The final mob of cattle has been cajoled through Kosciuszko National Park.
It ends a tradition spanning more than 100 years for fifth generation cattle grazier and third generation drover, Janet Webb, whose fate could be a glimpse of the future for hundreds of other graziers and drovers throughout NSW.
Many of the brumbies Banjo Paterson wrote about will soon be gone as well.
Wide-ranging reforms are now being imposed across the State that could mean Travelling Stock Routes are handed to the State Government.
The same happened to three routes in Kosciuszko 26 years ago when they were given to the National Parks and Wildlife Service (NPWS).
All are now closed to drovers.
Cattlemen and women with stock were refused entry to the last, “Broken Cart”, from June this year.
Janet, a 51-year-old mother-of-one and lifelong farmer, expects the closure of the last-remaining stock route through the rugged park to cost her operation $26,000 a year in trucking costs.
“Since the day they took over I knew our days would be numbered,” she said.
“When the Rural Lands Protection Board (then the Pastures Protection Board) handed over management of the Travelling Stock Routes to National Parks we were assured the routes would remain open so that stock had access from the Monaro to the Riverina.”
Janet used Broken Cart twice a year for the past two decades as she moved hundreds of cattle between her two southern NSW properties.
It took a month to walk them the 170 kilometres south-east from the winter property, “Califat”, Adelong, on the southern slopes, to the reliable summer farm, “Stuartfield”, near Yaouk, on the high country.
Fourteen days of the trip were spent trekking 100km through the national park.
It was another month-long trip to return in the autumn.
Her cattle knew the terrain and wandered little despite the absence of yards along the way.
The end of droving in Kosciuszko closes a book of memories dating back to her childhood.
“We used to come home from boarding school and that’s what we’d do, it was just part of our lives,” she said.
“We would all come back with nice, little pale skin and then at the end of the trip we were sunburnt.”
Her family and the workers would set up an open camp every night while on the trail.
Advice such as “when you’re lost in a fog get on a creek to find your way” was given by the old drovers during chats with the children.
Although Janet (who works the two properties with her husband, Warren, son, Stuart, and his wife, Wendy) has spent a lot of her life in the Snowy Mountains bush, there are places she has not been.
“Things passed on from older generations cannot be learned from books or the Internet – it is hands-on experience and teaching that keeps our history alive,” she said.

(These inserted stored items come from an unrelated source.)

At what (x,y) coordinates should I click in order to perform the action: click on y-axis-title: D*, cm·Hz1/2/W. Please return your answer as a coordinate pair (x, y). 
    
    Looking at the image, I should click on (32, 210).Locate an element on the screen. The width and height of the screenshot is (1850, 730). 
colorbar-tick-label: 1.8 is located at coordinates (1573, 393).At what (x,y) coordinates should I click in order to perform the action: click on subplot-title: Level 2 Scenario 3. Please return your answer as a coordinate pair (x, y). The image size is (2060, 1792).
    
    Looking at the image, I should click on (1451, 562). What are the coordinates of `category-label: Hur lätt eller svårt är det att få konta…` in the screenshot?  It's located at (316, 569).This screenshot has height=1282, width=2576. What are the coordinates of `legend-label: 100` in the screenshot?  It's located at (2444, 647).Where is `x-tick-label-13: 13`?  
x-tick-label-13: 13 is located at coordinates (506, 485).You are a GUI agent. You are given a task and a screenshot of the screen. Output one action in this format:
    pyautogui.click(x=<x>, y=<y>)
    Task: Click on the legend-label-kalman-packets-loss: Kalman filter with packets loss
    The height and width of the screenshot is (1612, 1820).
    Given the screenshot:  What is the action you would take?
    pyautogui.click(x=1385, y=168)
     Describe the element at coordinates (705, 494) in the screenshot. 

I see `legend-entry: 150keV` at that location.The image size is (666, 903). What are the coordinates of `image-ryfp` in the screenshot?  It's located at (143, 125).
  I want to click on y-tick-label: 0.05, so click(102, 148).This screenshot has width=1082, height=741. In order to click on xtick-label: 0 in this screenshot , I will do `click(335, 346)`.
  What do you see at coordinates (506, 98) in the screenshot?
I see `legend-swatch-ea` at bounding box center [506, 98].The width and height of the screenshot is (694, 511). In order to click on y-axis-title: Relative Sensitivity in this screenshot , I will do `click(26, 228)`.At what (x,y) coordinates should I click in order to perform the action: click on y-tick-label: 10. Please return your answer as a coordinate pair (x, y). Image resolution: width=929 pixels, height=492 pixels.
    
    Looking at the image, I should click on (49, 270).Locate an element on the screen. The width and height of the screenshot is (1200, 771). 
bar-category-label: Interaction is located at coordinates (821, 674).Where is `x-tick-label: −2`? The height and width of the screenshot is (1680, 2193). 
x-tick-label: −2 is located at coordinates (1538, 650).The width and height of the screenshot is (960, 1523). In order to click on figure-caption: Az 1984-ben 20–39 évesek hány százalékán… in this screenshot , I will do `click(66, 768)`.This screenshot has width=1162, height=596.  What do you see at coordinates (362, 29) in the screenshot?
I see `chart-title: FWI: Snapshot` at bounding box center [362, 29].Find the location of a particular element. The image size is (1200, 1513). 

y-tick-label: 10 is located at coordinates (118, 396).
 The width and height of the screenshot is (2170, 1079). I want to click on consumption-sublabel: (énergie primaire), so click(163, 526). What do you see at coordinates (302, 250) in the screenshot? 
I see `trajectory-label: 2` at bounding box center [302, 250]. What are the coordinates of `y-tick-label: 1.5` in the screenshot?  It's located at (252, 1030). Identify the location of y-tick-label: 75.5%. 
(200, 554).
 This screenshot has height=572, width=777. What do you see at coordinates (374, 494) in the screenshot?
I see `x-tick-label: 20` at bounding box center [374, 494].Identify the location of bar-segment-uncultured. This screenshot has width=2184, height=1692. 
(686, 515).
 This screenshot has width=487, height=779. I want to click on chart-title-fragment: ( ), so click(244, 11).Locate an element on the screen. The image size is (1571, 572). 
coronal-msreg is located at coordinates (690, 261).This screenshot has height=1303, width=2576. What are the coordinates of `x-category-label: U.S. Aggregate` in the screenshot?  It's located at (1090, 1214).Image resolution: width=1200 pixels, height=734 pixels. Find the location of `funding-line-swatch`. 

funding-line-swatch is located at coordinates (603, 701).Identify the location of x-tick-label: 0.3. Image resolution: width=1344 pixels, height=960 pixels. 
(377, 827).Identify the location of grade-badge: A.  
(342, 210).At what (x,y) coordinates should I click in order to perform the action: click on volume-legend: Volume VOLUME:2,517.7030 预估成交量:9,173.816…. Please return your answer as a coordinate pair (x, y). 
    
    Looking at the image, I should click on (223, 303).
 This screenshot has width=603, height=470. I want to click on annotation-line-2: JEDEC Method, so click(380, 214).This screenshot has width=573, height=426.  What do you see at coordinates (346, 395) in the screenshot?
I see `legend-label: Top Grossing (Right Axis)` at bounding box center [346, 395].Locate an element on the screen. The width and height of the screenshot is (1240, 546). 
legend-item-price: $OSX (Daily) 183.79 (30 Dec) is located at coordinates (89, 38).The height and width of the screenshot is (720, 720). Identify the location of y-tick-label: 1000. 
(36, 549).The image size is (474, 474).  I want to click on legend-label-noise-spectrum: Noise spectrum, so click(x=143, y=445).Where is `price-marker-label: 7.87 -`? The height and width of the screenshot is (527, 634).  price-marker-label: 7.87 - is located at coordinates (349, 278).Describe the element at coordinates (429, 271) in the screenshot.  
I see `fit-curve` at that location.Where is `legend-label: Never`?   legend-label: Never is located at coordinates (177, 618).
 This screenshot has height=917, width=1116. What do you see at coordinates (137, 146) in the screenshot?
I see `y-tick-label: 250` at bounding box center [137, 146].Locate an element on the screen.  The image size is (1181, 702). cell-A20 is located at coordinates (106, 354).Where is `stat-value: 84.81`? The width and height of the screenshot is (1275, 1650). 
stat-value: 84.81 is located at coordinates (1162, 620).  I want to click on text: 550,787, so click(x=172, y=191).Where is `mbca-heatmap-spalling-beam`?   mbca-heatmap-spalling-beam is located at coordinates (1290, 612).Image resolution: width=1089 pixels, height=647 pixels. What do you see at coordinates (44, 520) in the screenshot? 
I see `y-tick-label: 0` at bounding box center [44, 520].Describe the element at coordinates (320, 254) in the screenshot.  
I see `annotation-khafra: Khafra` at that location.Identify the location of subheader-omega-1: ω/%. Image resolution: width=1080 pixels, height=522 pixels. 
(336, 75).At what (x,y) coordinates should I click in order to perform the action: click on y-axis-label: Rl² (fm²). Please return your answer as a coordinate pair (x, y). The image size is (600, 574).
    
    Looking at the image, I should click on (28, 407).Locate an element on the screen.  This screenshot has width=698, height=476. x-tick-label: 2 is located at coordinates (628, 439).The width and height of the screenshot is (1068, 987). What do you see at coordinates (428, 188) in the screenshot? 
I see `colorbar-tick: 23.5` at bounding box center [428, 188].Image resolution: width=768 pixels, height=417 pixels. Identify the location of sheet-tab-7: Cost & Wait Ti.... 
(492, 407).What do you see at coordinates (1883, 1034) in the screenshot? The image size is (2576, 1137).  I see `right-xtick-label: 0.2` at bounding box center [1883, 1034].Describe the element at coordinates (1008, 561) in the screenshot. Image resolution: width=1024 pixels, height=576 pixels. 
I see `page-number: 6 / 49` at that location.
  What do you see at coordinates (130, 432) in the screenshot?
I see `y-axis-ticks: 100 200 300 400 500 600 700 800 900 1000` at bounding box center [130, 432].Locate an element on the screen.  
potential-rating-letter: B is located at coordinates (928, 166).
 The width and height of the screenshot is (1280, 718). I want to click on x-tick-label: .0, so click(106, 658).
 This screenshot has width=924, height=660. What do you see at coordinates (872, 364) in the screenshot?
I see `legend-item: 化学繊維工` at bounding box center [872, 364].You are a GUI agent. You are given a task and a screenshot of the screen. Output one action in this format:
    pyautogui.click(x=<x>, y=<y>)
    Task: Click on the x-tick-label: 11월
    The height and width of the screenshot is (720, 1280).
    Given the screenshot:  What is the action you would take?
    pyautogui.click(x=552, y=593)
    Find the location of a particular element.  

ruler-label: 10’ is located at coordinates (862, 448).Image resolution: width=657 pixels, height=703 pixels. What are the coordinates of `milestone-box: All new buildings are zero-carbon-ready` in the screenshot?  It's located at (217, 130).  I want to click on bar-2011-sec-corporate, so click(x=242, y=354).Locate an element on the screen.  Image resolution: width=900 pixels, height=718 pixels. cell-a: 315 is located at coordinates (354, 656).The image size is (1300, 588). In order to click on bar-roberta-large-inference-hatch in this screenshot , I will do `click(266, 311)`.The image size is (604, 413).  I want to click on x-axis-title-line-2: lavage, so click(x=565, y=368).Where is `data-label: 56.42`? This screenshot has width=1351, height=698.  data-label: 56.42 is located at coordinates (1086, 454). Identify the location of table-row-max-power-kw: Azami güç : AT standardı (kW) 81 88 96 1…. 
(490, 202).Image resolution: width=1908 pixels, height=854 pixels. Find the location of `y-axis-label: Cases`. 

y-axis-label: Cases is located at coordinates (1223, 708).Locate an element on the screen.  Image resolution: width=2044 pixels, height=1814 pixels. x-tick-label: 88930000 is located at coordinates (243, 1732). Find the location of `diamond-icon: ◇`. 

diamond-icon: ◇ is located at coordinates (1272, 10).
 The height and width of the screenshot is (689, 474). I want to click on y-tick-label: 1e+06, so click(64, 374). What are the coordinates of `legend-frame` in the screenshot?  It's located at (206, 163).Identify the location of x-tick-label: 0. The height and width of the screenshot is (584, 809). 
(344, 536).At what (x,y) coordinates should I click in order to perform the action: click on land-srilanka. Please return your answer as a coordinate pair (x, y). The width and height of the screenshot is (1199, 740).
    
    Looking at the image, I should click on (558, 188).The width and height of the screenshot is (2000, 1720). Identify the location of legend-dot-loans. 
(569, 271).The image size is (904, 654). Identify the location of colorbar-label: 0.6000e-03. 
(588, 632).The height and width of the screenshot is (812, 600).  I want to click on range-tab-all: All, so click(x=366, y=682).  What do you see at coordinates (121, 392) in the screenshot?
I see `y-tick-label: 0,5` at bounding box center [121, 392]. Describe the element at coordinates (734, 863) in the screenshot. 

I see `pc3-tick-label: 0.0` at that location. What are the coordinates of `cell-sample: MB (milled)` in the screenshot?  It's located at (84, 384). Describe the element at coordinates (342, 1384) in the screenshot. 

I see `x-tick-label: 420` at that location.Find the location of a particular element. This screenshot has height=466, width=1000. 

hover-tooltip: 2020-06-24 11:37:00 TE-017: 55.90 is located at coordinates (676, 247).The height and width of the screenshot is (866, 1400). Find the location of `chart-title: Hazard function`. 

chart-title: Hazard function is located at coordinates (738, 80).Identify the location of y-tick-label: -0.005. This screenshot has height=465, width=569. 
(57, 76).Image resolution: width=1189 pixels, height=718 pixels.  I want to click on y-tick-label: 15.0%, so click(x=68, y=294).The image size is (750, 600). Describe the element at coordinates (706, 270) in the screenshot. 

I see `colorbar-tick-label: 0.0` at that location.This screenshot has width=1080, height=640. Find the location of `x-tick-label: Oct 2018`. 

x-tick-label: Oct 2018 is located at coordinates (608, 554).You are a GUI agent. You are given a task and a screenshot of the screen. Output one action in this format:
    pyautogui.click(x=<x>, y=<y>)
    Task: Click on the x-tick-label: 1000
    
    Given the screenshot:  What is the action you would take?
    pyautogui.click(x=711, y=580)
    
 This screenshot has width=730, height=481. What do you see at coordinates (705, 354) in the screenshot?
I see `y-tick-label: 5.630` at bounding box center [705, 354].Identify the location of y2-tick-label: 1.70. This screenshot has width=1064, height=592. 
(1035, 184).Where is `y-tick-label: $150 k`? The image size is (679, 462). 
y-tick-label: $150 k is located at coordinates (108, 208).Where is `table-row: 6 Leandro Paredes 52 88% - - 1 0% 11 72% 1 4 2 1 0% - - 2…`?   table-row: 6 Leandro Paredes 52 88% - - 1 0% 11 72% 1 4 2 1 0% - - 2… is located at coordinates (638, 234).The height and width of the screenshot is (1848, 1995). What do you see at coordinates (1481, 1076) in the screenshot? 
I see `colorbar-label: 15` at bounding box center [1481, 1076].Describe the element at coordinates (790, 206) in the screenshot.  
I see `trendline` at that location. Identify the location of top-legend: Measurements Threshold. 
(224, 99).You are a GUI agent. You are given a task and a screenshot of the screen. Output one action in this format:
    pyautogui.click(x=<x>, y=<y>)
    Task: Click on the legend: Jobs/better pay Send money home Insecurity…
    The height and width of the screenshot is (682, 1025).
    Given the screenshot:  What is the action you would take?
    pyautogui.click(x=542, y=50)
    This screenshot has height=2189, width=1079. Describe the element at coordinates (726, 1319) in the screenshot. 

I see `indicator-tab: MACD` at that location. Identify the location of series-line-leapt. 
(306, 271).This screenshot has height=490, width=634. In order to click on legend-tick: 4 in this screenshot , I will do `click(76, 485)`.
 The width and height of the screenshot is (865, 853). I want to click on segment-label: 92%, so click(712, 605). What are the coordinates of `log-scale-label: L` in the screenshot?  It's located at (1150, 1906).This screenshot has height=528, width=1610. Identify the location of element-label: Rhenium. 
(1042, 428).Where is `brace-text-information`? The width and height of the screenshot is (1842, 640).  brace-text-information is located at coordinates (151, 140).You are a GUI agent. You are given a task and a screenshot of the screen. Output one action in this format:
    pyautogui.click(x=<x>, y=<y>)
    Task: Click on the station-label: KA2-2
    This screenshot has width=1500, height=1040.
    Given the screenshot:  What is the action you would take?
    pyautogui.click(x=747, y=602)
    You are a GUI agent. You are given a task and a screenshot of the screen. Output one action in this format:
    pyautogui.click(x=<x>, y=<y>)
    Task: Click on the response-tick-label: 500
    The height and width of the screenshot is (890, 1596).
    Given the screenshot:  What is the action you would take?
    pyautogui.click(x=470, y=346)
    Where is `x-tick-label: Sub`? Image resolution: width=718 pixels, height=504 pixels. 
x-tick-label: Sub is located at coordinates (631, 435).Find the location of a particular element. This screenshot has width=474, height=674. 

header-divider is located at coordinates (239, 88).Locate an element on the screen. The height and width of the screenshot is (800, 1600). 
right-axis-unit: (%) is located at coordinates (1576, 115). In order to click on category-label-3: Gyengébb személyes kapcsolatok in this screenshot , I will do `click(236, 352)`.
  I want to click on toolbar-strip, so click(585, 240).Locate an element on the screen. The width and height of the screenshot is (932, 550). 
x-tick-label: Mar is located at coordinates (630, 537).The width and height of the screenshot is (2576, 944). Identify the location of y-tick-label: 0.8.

“Until now there has been a continuous use of the Broken Cart stock route and it is an unbroken link with the past.”
The wildlife service claimed cattle damaged creek crossings and spread weeds.
The same reasons are behind the service removing many of the park’s 1700 brumbies in the coming months.
It seems bushwalkers but not beasts will be the only creatures allowed to trek the park’s steep inclines as Janet predicts horseriders will soon be evicted.
She maintains Kosciuszko National Park should be for the wider public, not solely hikers.
Most Travelling Stock Routes (TSRs) in NSW, except those in the Western Division, are managed by the State’s 47 Rural Lands Protection Boards, which will be overhauled and turned into 14 by January 1.
A number of unprofitable TSRs will be ceded to the Department of Lands by mid-2009.